Peter Tevis and Charles L. Grant
John Bender informs me that singer Peter Tevis died last Wednesday, September 13, of Parkinson's disease at the age of 69. Though he never quite made a name for himself here in his native America, Tevis had a successful singing career in Rome, the most significant highlight of which turned out to be his 45 rpm recording of the Woody Guthrie song "Pastures of Plenty," which was arranged and conducted by the young Ennio Morricone. A year after that record was issued, it was played by Morricone for Sergio Leone, who was looking for a new kind of Western music to accompany his new film A FISTFUL OF DOLLARS. A special bridge that Tevis wrote for the song provided the eureka Leone was looking for, and it was subsequently developed by Morricone into the theme of Leone's film -- the birth of Spaghetti Western music. Though uncredited for this initial effort, Tevis achieved a modest but growing celebrity within the genre, issuing his Woody Guthrie cover with new lyrics as the theme from A FISTFUL OF DOLLARS (pictured) and singing later themes for such Italian Westerns as PISTOLS DON'T ARGUE, A COFFIN FOR THE SHERIFF, and GUNFIGHT AT RED SANDS. His classic "Gringo Song" (from GUNFIGHT AT RED SANDS) can be heard in all its glory here. Tevis, who returned to America in the late 1960s, is also credited as the music producer of FLESH GORDON (1974).
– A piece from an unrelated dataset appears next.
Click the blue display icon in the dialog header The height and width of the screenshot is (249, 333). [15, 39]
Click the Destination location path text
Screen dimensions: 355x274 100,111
He will not only be missed but, as one of the chief architects of Italian Western music, never forgotten.
Another sad passing to report is that of Charles L. Grant -- the award-winning horror and fantasy novelist, short story writer and anthologist -- who died on September 15 after a long illness, at age 64. Grant had reportedly been hospitalized for the better part of the last year and recently returned home in accordance with his wishes. Grant is best-known for his "Oxrun Station", "Black Oak", "Parric Family" and "Millennium" novel series; he also wrote two novels in the X-FILES series, edited eleven volumes of the SHADOWS anthology of short horror fiction, and appeared in dozens of anthologies edited by others. He also found time to moonlight, publishing other novels (including the novelization of HUDSON HAWK) under such pseudonyms as Geoffrey Marsh, Steven Charles, and Simon Lake. VW's own Douglas E. Winter counted Charlie Grant not only as a personal friend but as a mentor, and we extend our condolences to him, and most particularly to Grant's widow Kathryn Ptacek (a novelist/anthologist in her own right), and his many friends and readers.